● **Stated task 1**
In the post on millennials and burnout, do these statements agree with the text? (a) The author's studios are in the oldest working wool mills in the United States. (b) The employee who left had been dating her boyfriend for a year. (c) The hardwood floors date from the 1800s. Answer yes or no for each, quoting the deciding words.
● **Stated task 2**
Reproduce verbatim the part of the post on millennials and burnout that opens with the words containing "They had been" and closes with "complain about it.".
## START Text
Another day, another article on Drudge about how poor little millennials have to quit their jobs because they are burned out.
Come on, guys. You’re giving those of us who actually have a backbone a bad name.
Let’s be clear. I’m a millennial. My best employees are millennials. So what does that mean? It means it’s time for some tough love.
This Is Hard Work
Every day, my team is reminded of what hard work actually is when we walk into our building. Our studios are in the oldest working wool mills in the United States.
The hardwood floors are from the 1700’s. When we were having them refinished, the flooring guys pointed out that you can see footprints in them. The footprints are from where workers stood for 18 hour days in the 110+ degree temperatures while working on the machinery.
THAT is hard work. Putting in a solid 6 in front of a computer is not.
A few years ago, a girl left our company. Why? She was upset that her boyfriend broke up with her and we weren’t supportive enough. She wanted bereavement days.
They had been dating for 3 months.
She told me her job should be her safe space.
My grandparents’ generation stormed the beaches of Normandy. They left their families to turn America into back to back World War champions. They didn’t get a safe space, and they didn’t complain about it.
So no, we don’t care about your boyfriend.
Not Enough Vacation
In the NY Post article, millennials are talking about quitting their jobs because they got a “measly 10 days of paid vacation”.
Oh, you poor things. Let’s have a moment of silence for you.
Now to some real talk.
## END Text
## START Data
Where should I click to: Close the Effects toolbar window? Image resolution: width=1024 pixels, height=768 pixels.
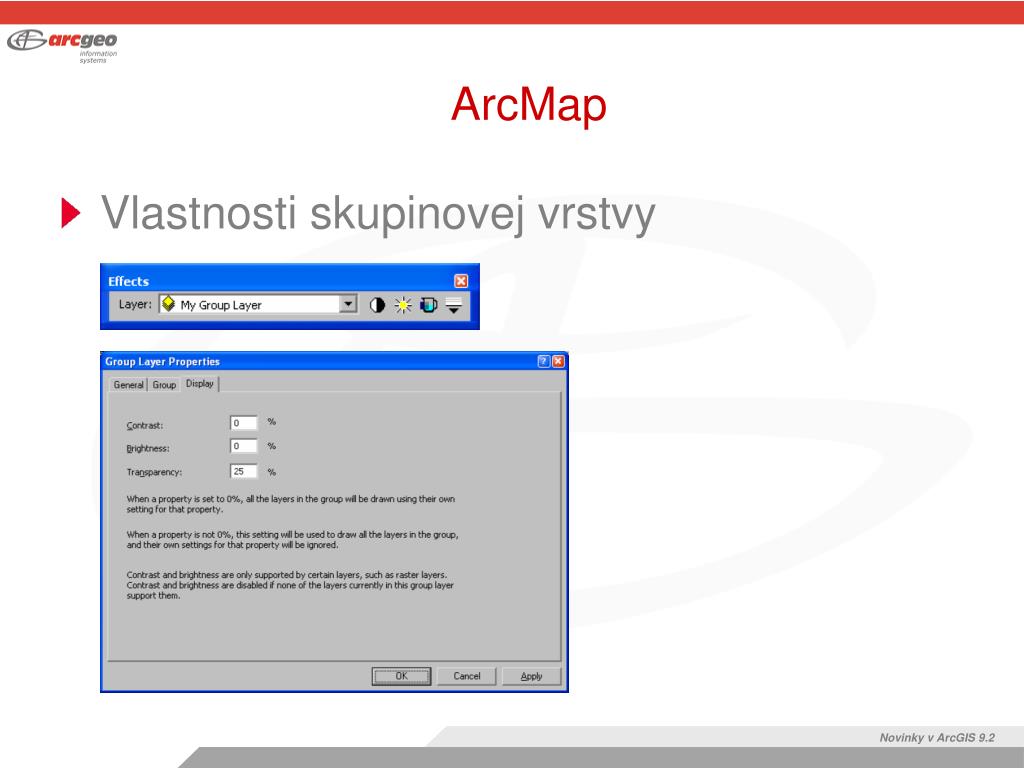[461, 281]
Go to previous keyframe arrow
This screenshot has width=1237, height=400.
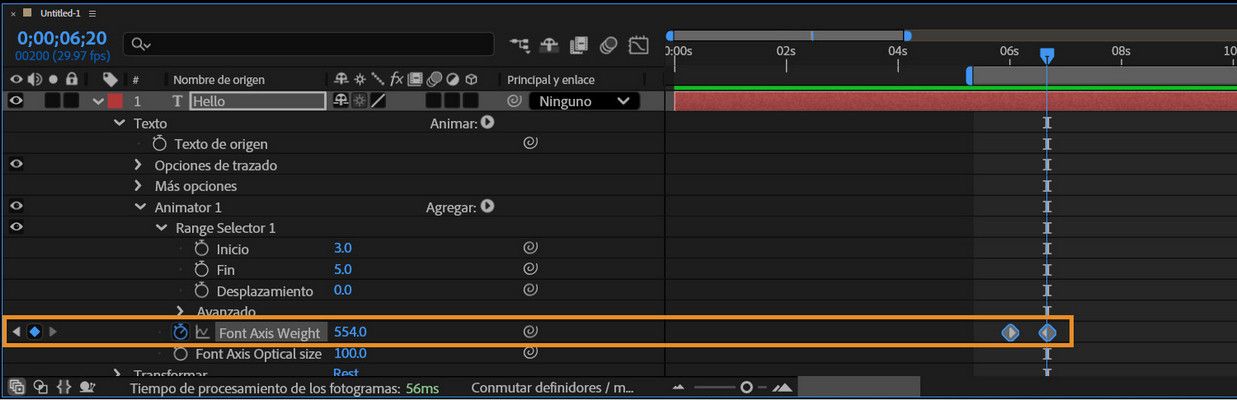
## END Data
● **Answer 1**
(a) Yes: "Our studios are in the oldest working wool mills in the United States."
(b) No: "They had been dating for 3 months."
(c) No: "The hardwood floors are from the 1700’s."

● **Answer 2**
They had been dating for 3 months.
She told me her job should be her safe space.
My grandparents’ generation stormed the beaches of Normandy. They left their families to turn America into back to back World War champions. They didn’t get a safe space, and they didn’t complain about it.